Building a TIFF by Hand
14 Nov 2025 ∞
Recently a photographer asked me whether there was a better way to build very large TIFFs, a grid of tens of thousands of smaller images, in gigapixel range. My first thought was "sure", thinking I could use some CoreGraphics to put everything together without the overhead of displaying the images. However I quickly found that that perceived lack of overhead was not trivial, and attempting to render small (by comparison) images pushed would simply fail.
I spent a lot of time thinking it over, wondering if there was another angle to tackle the problem from. I wanted to turn this from an imaging problem to a data problem. Could I ignore the pixels and focus only on the bytes? Eventually I turned to the actual TIFF spec to learn how TIFFs are actually put together, and they are, in fact, quite elegant, composed of smaller sections of image data which are combined into the whole.
Usually those sections are made of up strips, a number of rows of the image, but that's not the only option: you can also use tiles. Quoting from Section 15 on tiled images:
However high-resolution images can be accessed more efficiently—and compression tends to work better—if the image is broken into roughly square tiles instead of horizontally-wide but vertically-narrow strips.
Building high-resolution files out of a grid of smaller components? Exactly the problem I was trying to solve.
Building a TIFF Builder
Naturally, to start building my very own TIFF I had to build a TIFF builder. The first thing a TIFF needs is a Image File Directory which describes an image. It contains entries for the size of the final image, compression (we'll get back to that), metadata, and where to final the pixel data in the file.
The very first TIFF I made that was readable was simply a small purple square. All of the values were specified directly in hex, the offsets manually calculated, with the most minimal scaffolding around to make an array of bytes.
After that I put a few more tags together and built a TIFF made of four tiles in my brand colors. With the basics in place I started writing more of the library, adding enums for tag types, and even added a new Result Builder to an existing library of mine for easily assembling ranges of bytes.
That's when I tried pushing the limits of how many tiles of random colors I could make. Offsets in TIFFs are stored in unsigned 32-bit integers, giving you an address space roughly of roughly four million bytes, which happens to be not that many bytes because I overflowed the UInt32 on the first test. I'd been using raw pixel data: one byte per channel. Remember how I mentioned we'd get back to compression?
Clever Algorithms
As the old saying goes "Hell is implementing clever algorithms." My first try at compression was to implement PackBits, it's relatively simple once you wrap your head around how it works, and I thought it would be perfect for my single-color tiles. What could possibly be more compressible than that?
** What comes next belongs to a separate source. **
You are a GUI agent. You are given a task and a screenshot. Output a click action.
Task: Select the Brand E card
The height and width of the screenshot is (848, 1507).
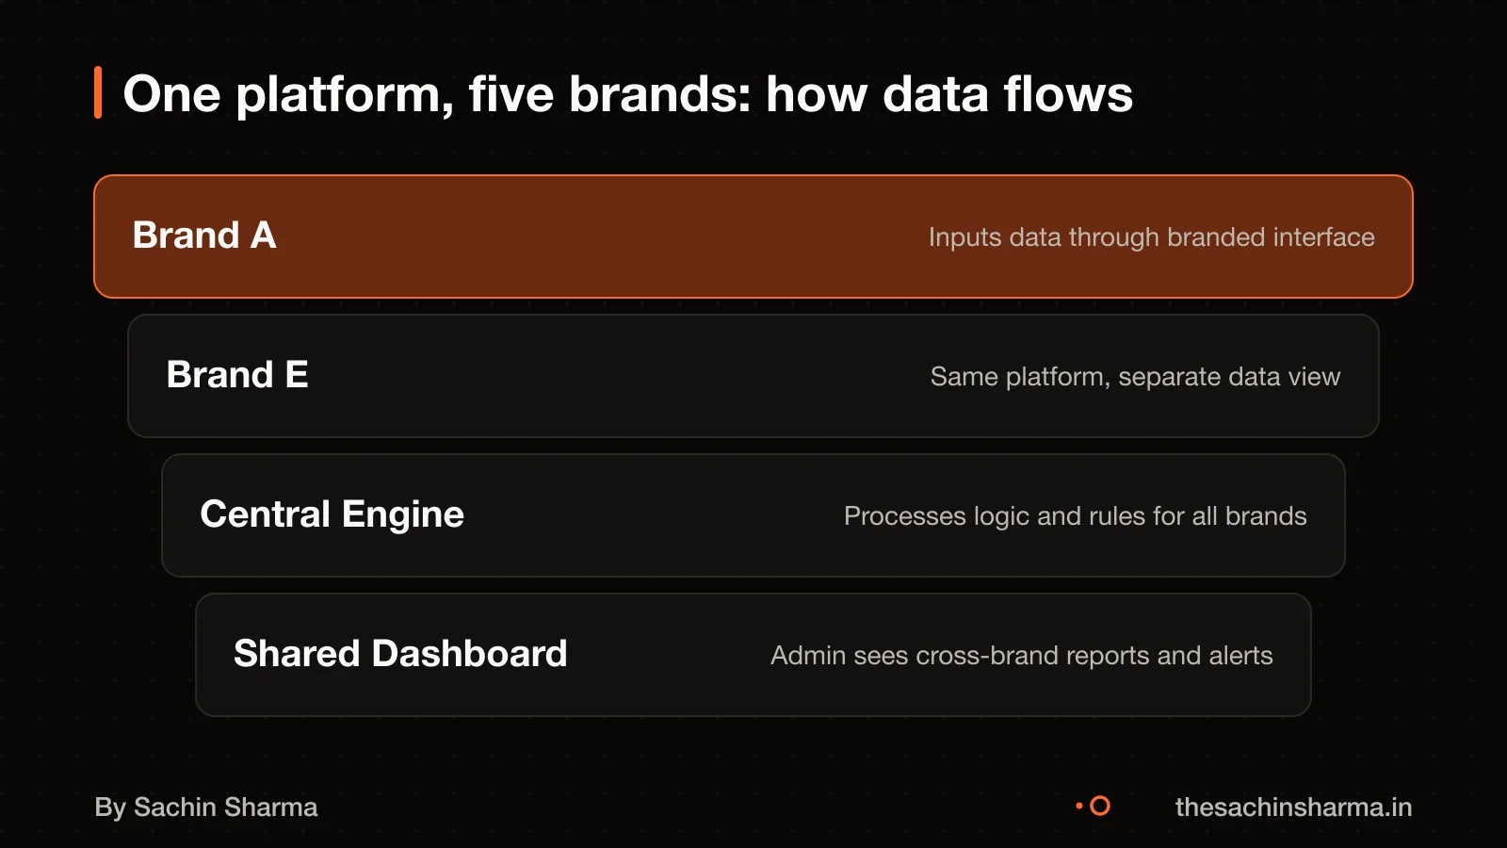(754, 376)
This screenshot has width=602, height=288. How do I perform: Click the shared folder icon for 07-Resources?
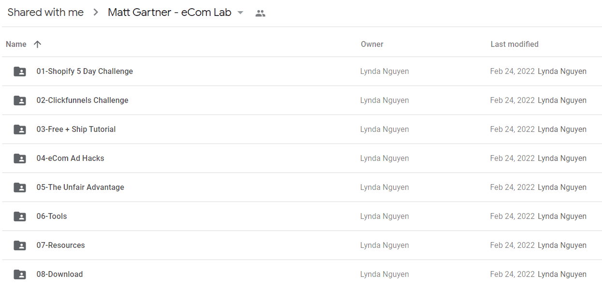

PackBits made my tiles larger.
The algorithm is, to the specs credit, recommended for bi-lvel images, that is black and white. In this case it's a great way to compress data, just count the number of black or white bytes until you get to a different one. For my images each pixel is repeated, but the bytes never are. Oops, time to try another compression scheme.
LZW compression is the next simplest, which is to say it's not simple. It is, however, exceedingly clever. In broad strokes it encodes runs of bytes in a lookup table created on the fly, though I still don't understand how that table is recreated when decompressing, but that's not my problem. I managed to write a working1 implementation based on the pseudo-code example in the TIFF spec, and was able to encode readable TIFFs, relatively quickly. The issue then was what was being read.
My test images are simply squares of single random colors. See if you can spot the problem, it's subtle.
I was baffled as to why the compression worked until it just stopped. I shuffled the code around, looked at the sample, rewrote the code. Rinse and repeat. After a while I began to notice a pattern: small enough images had all their pixels, but larger images didn't, and interestingly no matter the size of the tiles they cut off after the same number of pixels2.
That's when I began to suspect the code size. LZW uses variable-length code words, starting at 9-bits, so as not to use too many bits in the final data. My implementation was throwing away data when it switched to 10-bit words.
After more refactoring I eventually found the veery simple answer: I wasn't adding new entries to the table at the correct offset. A single addition operation and everything worked.
Glitches
In the process of generating TIFFs most of the failures weren't readable, but in the cases where the tags were correct and the pixels valid-ish they would open, and like the example above, be weird. I collected some of my favorites into a gallery, but here are a few examples.




The Library
I've been polishing off the library I wrote to write TIFFs. It's primarily going to be a data-driven way to build TIFFs, bring your own pre-sliced pixel data, with a focus on being as low overhead as possible. Once compression was in-place I was able to build gigapixel test images with 10-15 MBs of RAM usage and with proper multi-threading it can use as many cores as you can give at it.
I am trying to give it the best ergonomics I can, lots of strongly typed inits for fields, and hopefully as little manual offset management as possible. I'll publish it once it's in a place where I think other people can use it, even if I'm the only one who ever does. It's been fun exploring an entirely new domain and I have a feeling it's going to be a useful tool to have.